"Ce serait très grave" : Florian Philippot opposé à l'éventualité d'une réforme de la SNCF par ordonnances

SNCF - Alors qu'Edouard Philippe doit annoncer ce lundi 26 février les modalités de la réforme de la SNCF, les opposants au gouvernement s'inquiètent d'une utilisation des ordonnances. Parmi eux : Florian Philippot dénonce par avance un fait "choquant".

Edouard Philippe doit s'exprimer sur ce point dans la journée. La très périlleuse réforme de la SNCF va-t-elle, oui ou non, être menée par ordonnances ? On sait déjà que le gouvernement souhaite bénéficier d'un calendrier resserré sur un texte qui pourrait notamment comporter une modification du statut des cheminots. Et c'est peu de dire que les opposants à Emmanuel Macron l'attendent au tournant sur le sujet.

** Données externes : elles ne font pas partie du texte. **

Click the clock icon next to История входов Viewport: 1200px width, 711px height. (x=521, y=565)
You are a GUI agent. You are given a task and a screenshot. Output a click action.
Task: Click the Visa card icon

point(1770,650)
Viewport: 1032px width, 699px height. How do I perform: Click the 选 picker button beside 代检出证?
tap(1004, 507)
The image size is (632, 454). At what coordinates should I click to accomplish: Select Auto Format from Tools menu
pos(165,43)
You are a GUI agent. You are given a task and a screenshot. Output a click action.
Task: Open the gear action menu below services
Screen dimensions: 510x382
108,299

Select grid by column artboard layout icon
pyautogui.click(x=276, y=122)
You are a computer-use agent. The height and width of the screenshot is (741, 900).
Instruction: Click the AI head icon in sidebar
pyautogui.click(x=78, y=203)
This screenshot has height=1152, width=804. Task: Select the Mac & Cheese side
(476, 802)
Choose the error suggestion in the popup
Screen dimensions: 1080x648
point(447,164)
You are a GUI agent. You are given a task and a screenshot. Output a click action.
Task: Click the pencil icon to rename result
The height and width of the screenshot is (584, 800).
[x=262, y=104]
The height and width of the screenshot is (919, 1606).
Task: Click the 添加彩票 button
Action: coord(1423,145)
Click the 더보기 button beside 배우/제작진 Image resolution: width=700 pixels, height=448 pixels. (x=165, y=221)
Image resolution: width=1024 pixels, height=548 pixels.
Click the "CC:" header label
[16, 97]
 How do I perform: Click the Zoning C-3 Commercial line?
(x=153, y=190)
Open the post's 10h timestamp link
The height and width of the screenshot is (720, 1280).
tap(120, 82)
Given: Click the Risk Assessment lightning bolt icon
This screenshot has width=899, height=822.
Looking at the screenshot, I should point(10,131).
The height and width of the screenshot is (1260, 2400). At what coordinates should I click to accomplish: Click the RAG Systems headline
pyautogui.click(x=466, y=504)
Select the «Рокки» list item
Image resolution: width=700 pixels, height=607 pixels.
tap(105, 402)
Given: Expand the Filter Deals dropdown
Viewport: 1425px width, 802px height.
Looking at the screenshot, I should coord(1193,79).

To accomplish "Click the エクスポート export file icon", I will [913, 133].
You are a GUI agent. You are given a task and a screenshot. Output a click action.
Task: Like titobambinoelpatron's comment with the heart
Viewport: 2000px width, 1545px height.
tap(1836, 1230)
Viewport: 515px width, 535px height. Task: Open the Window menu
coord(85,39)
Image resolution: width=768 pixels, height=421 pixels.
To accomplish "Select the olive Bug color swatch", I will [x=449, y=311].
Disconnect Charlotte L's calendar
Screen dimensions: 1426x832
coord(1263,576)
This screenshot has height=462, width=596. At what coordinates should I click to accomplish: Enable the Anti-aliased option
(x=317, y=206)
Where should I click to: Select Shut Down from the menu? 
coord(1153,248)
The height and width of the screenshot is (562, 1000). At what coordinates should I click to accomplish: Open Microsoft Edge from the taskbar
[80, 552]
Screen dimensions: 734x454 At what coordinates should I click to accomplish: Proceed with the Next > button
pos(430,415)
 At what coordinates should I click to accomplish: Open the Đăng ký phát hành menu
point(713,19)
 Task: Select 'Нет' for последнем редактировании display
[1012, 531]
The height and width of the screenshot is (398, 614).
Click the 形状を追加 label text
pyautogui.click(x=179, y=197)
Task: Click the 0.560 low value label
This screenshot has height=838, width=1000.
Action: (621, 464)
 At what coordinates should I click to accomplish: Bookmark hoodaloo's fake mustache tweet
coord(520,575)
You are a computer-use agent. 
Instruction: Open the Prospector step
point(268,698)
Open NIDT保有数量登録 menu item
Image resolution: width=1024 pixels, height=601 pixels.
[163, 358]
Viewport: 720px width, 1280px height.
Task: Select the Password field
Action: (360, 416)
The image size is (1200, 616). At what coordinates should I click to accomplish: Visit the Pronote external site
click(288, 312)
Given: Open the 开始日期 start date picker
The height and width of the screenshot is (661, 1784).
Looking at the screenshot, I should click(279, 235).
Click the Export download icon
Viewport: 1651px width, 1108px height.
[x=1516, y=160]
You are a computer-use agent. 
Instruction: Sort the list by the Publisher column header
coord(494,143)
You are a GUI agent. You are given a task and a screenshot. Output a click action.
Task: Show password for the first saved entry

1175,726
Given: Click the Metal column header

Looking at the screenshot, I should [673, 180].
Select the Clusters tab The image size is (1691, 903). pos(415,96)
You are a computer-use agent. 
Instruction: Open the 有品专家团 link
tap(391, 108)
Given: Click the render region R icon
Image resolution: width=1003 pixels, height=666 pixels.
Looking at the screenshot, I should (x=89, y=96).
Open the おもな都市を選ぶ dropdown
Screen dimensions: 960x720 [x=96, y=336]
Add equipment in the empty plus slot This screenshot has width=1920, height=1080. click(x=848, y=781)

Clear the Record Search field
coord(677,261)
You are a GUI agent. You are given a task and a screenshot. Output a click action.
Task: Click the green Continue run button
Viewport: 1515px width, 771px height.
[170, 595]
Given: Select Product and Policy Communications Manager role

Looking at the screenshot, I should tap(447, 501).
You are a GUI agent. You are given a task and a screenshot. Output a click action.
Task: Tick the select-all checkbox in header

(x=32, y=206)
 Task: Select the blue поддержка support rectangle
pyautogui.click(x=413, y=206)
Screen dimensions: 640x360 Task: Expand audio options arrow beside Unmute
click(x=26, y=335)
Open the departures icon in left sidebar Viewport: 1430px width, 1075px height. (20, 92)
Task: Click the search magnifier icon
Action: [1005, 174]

Florian Philippot, ex-numéro 2 du Front national et désormais président des Patriotes, ne fait pas exception. Invité de la matinale de LCI ce lundi 26 février, il a ainsi réagi à l'éventualité du passage en force par le gouvernement : "Ce serait très grave" dit-il. "On n'imagine pas qu'une réforme aussi essentielle qui touche quand-même à l'aménagement du territoire, à la vitalité de la nation, aux transports - puisque l'histoire de la France et des chemins de fer est une très vieille histoire - se fasse comme cela, entre deux portes, par ordonnance. C'est tout à fait choquant."

Grève illimitée en vue ?

Et en attendant que le premier Ministre prenne la parole sur la question et éclaircisse la feuille de route, Philippot n'est pas le seul à s'insurger. Son ancienne famille politique partage en réalité le même point de vue. Ainsi, Nicolas Bay, vice-président du Front national, a ainsi affirmé sur France 2 : "Nous sommes défavorables aux ordonnances parce que ça participe d'une logique qui consiste à essayer de confisquer ou en tout cas de réduire le pouvoir démocratique. (...) Le débat parlementaire doit avoir lieu (...) il ne faut pas comme ça passer en force".


Par ailleurs, les syndicats de cheminots, parmi lesquels la CGT, l'UNSA, Sud-Rail et la CFDT, dénoncent un "risque de confiscation du débat par le gouvernement". Et prévient déjà : "On sera porteur d'une mobilisation plus forte et plus rapide", évoquant une grève illimitée.